Indeed, every good osinteur is obliged to keep a constant watch on the collection tools to be used, and generally acquires the excellent “start.me” bookmark manager to store his resources. However, this is no more than an aide-memoire for managing knowledge of existing tools, but remains limited for follow-up and exploitation in one’s investigation.
This is where the Osintracker application comes in, offering a default “resource set” useful for collecting each type of data. This set, although limited for obvious reasons, is a good starting point for a novice, but will quickly become limited for a seasoned investigator, who is used to working with hundreds or even thousands of resources.
Indeed, all experienced investigators tend to have their own search patterns, which they have spent months putting in place in order to achieve maximum productivity.
Adding a resource (website or script), whether generic or not, is done via the interface above, and enables it to be associated with the data type(s) explained above.
In this way, you can create one or more “personal resource sets” listing your favorite websites and scripts, facilitating the research process, while keeping track of your investigation according to what has been done or what remains to be done for each type of data.
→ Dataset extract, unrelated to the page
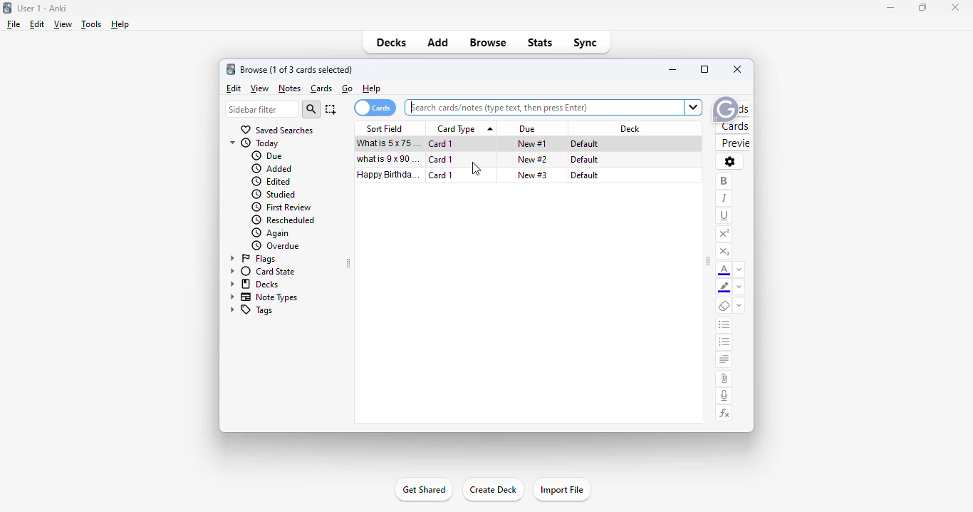  I want to click on new #2, so click(534, 159).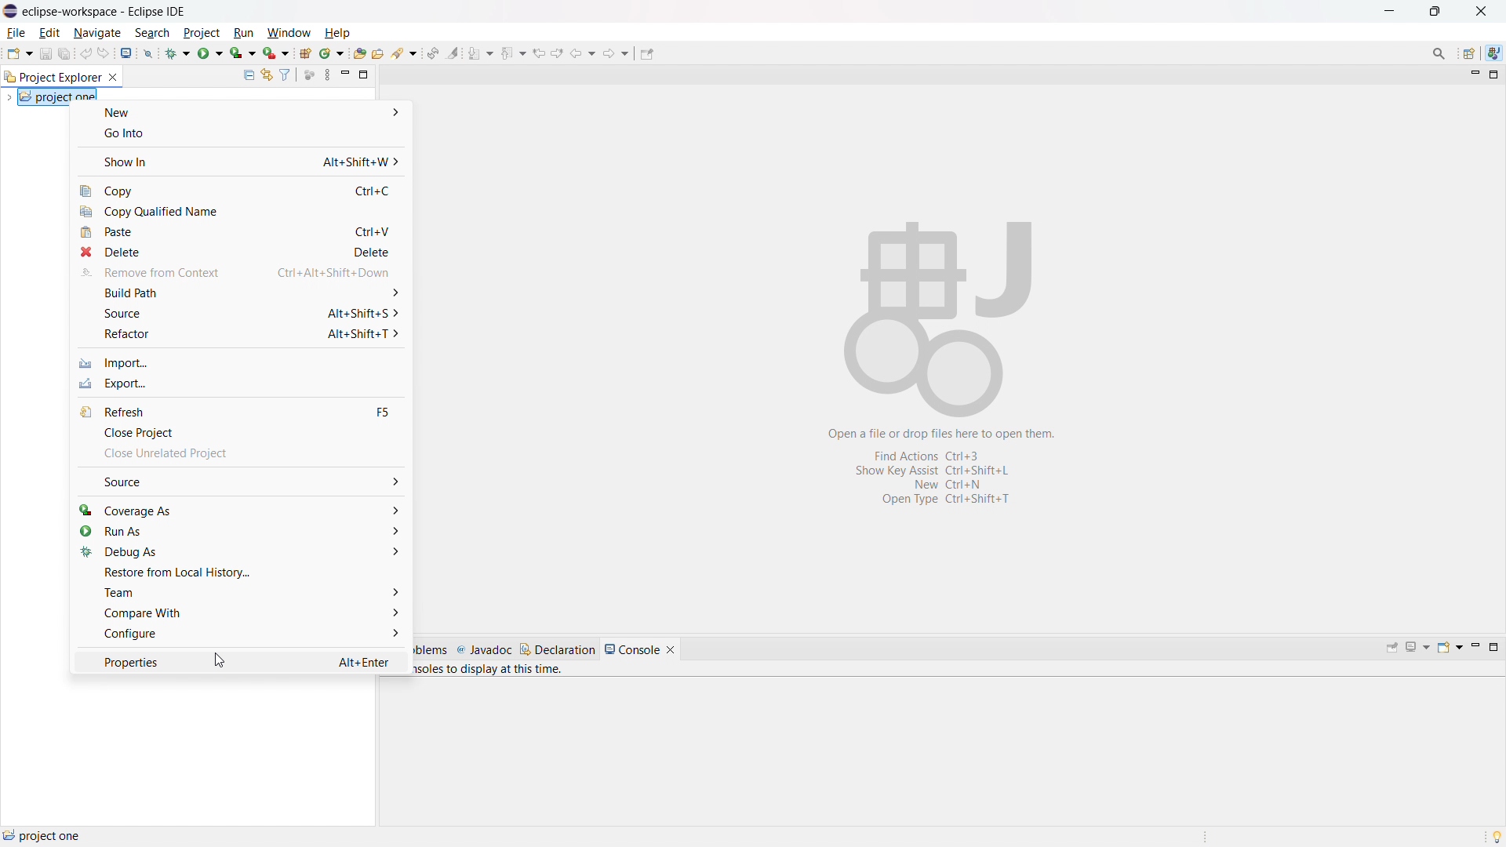  Describe the element at coordinates (1496, 836) in the screenshot. I see `tip of the day` at that location.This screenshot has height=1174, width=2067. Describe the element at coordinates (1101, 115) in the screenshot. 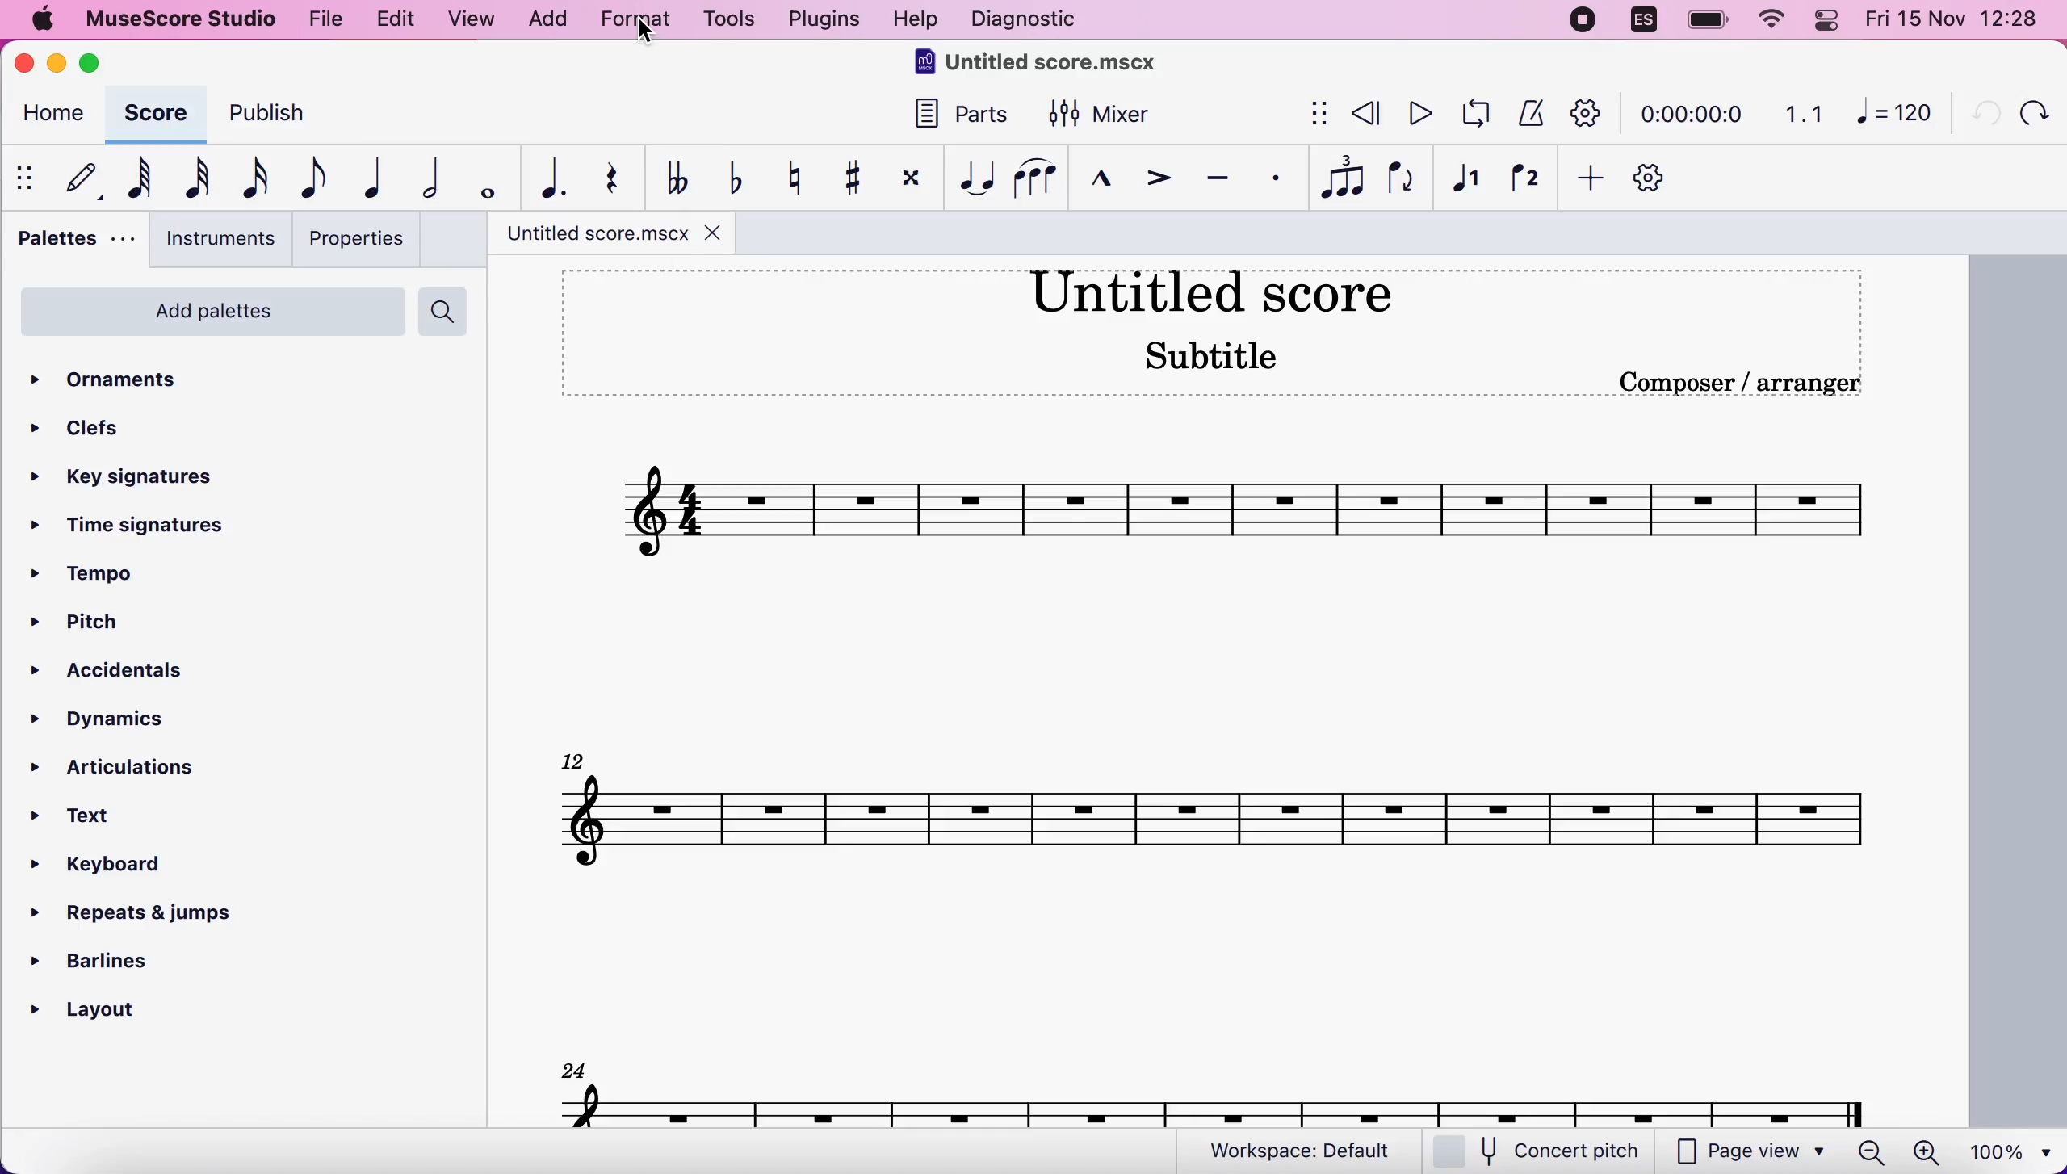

Tracking the progress of your investigation
As the investigation progresses, the user uses certain resources to try to gather more and more information and guide further research. And the more time goes by, the deeper the investigation, the faster the amount of data to be processed increases… Admittedly, this is a good thing, but it quickly becomes difficult to know which website, tool or script has been used on which data.
So, the investigator didn’t find anything related to this email address two weeks ago. But is he sure that he has exploited all the resources of his set?
Here again, Osintracker responds to the need for traceability by providing a checklist of progress indicators for each resource and each type of data.
This considerably reduces the investigator’s mental workload, and ensures that he can easily share the status of his research with a colleague.
Osintracker offers a default set of resources for each data category.
It is thus planned to be able to add a specific resource or import a personal resource list, in a specific .csv format, an example of which is available. A procedure for creating your own resource set is explained in the wiki.
This gives the beginner the choice of selecting resources from the default list to quickly build up a personalized toolkit, and the more experienced user the option of building up their own toolkit in a format that they can update themselves.
All this to optimize the research process and the use of information gathered as the investigation progresses.
As already mentioned, data protection is generally of the utmost importance for an investigation.
With no cloud or third-party servers, all your survey data is stored locally in your browser’s database, guaranteeing total confidentiality.
Of course, the downside of this choice is that it is necessary to make recurring backups of your investigations, and a database import/export system is available in the drop-down menu, which can be activated by clicking on the 3 dashes at the top right of the application:
Osintracker has been designed to help analysts, and is intended to be used in collaborative mode. The choice of not using a server is a constraint, but guarantees control over local data storage, which we feel is essential.
However, it is possible to :
Share your investigation via export/import (.osintracker format),
Export your relational graph (.png image format),
Export and share resource sets,
Export a report (.html format)
The application is designed to facilitate exchange and sharing between users, and it could be interesting to set up community resource sets, according to different themes (geoint, socmint, compliance, fraud, conflict, CTF…). To be continued…
Numerous new features and enhancements are in the pipeline. Not least thanks to feedback from experienced users who had the opportunity to test Osintracker V2 exclusively.